D’entrée, il faut reconnaître le rapport tordu de l’homme soi-disant
moderne à son pelage : honni le poil, mais béni le cheveu! Y’a comme une
contradiction là, vous trouvez pas? Car, vous conviendrez avec moi que,
hormis un autre poil, rien ne ressemble plus à un poil qu’un cheveu.
Alors que ce dernier, s’il a l’heur de proliférer sur toute la surface
crânienne, confère ipso facto charme et vigueur « samsonienne » à
son dépositaire, le poil, lui, assailli de toutes parts parce que devenu
pilus non gratus ou, en d’autres termes, une excroissance
indésirable, le poil, donc, a perdu des plumes : il figure en tête de
liste des choses déclarées définitivement out par les branchés.
Sans doute qu’on y voit, dans
ce poil, le soyeux lien par trop apparent qui rattache l’homme
d’Internet à celui de Cro-Magnon. Le système pileux, cuir chevelu non
compris, ravalerait donc le bipède au rang de la bête. Eh oui, et hélas!
on assimile la toison à l’animalité. Dès lors, il devient impérieux de
se démarquer de l'être hirsute pour mieux se rapprocher de la rutilante
machine à surface parfaitement lisse, machine à qui la chimérique
immortalité semble plus facilement accessible.
Alors, pour paraphraser le général de Gaulle, je clame du haut de mon
balcon de banlieusard : « Vive le poil, vive le poil… libre! » Et je ne
suis pas seul à célébrer ainsi la pilosité!
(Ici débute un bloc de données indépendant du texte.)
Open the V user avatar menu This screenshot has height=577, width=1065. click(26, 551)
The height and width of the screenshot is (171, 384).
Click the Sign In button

Que l’on songe seulement à
tous ces « dégarnis du coco » chez qui le poil au menton pourra
compenser l’absence de « végétation » dans leur hémisphère nord.
On aura beau s’acharner à chasser l’animal qu’il y a chez l’homme en
l’épilant sur toute l’étendue de son corps, caboche exceptée, on aura
beau essayer de faire grimper quatre à quatre les barreaux glissants de
l’échelle de l’évolution au contemporain de Bill Gates, jamais, et c’est
heureux, on ne saura l’affranchir des besoins naturels (boire, manger,
dormir…) qu’il partage avec pas mal de mammifères, à peu près tous
poilus… pour leur plus grand confort… et notre total ravissement – la
fréquentation des zoos en fait foi, non?
Alors, je vous le demande, si
c’est bon pour « eux », pourquoi ce ne le serait plus pour « nous », qui
avons même presque idolâtré un premier ministre répondant à l’affectueux
surnom de… Ti-Poil?
De toute
façon, l’expression « à poil » paraît solidement implantée (sans jeu de
mots) dans nos mœurs les plus légères, consacrée qu’elle est par des
siècles d’usage, et je vois mal comment une invitation aussi plate que
« à peau » pourrait la détrôner, que ce soit dans le Petit Robert…
ou dans le lexique des réalisateurs de films porno!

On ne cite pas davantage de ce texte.